1099. [Astronomy - Optics]
4to: -449- pp. (toned, a few sm. marginal ink stains, some skilful repairs to top corners, sm. tears in a few blank bottom margins).
Mod. quarter vellum, flat spine.
1st edition of Kepler’s "Optics". "With all its new ideas, as well as numerous loose ends, it set the agenda for much of the study of light in the seventeenth century. Astronomers, in the first place, could take up its theoretical and instrumental ideas; natural philosophers explored its new vision of vision; mathematicians (the young Descartes among them) found a treasure of puzzles of optical imagery and an invitation to make conic sections fruitful; physicians discovered a new basis to reassess eye troubles." (ISIS 2004). "Kepler argues that all the rays incident on the eye from any specific point on the object will arrive at a single point on the retina after refraction in the eye’s humors. In consequence, the retina receives an unconfused, although inverted, image of the object. Kepler also presents experimental results, examining, for instance, the range of applicability of Ptolemy’s direct proportionality between the angle of incidence and the angle of refraction; and he formulates the principle that the intensity of illumination is inversely proportional to the square of the distance from the illuminating source." (Parkinson, "Breakthroughs", 1985). Kepler also offers the first scientifically correct explanation of myopia. 2 folding tables (between pp. 320-1), 1 engraving with printed commentary (between pp. 176-7), numerous woodcut diagrams in text (some full-page). Woodcut mark on title.

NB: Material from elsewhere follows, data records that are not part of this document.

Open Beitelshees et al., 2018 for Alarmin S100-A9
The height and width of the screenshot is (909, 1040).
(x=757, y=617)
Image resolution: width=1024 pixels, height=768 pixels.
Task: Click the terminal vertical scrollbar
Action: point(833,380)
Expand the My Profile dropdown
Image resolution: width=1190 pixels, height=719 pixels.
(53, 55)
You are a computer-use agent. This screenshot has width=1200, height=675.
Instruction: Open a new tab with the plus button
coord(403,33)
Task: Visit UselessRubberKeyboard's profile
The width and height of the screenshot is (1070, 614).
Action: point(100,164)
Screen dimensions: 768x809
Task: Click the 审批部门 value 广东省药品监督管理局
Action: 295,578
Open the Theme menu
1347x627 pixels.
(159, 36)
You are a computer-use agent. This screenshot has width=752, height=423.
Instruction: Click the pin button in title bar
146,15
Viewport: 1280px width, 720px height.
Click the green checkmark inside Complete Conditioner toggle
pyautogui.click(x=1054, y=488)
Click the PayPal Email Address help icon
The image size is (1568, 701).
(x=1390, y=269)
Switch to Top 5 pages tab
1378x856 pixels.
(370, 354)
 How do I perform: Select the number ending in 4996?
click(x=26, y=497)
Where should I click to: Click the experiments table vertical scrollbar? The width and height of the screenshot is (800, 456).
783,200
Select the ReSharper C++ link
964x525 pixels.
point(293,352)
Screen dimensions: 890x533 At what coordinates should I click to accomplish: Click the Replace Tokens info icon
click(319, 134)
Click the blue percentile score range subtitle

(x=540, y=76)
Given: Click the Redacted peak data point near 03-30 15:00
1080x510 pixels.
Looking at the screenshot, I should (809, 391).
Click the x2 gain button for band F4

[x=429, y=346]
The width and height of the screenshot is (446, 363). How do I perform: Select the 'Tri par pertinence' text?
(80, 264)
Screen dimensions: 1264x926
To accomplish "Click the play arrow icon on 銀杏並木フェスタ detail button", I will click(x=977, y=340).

Copy with a number of strictly contemp. scholarly marginal notes and corrections, in 2 (?) hands, and many underlinings. Corrections from the Errata were applied (see note facing p. 320), a few sm. pen drawings, and many interesting remarks and corrections by a contemp. (as yet unidentified) astronomer, e.g. with ref. to lunar eclipses (pp. 270-1), to "Tijcho et Rothmannus" (p. 79), and to recent observations ("In Semblâ sol °5 gardib. infra horizontem, apparuit tamen supra propter Refractionem", p. 139, similarly pp. 140-1).
Ref. Caspar (Bibl. Kepleriana) 18. - VD17 39:121965W. - Zinner 3993. - De La Lande, p. 141.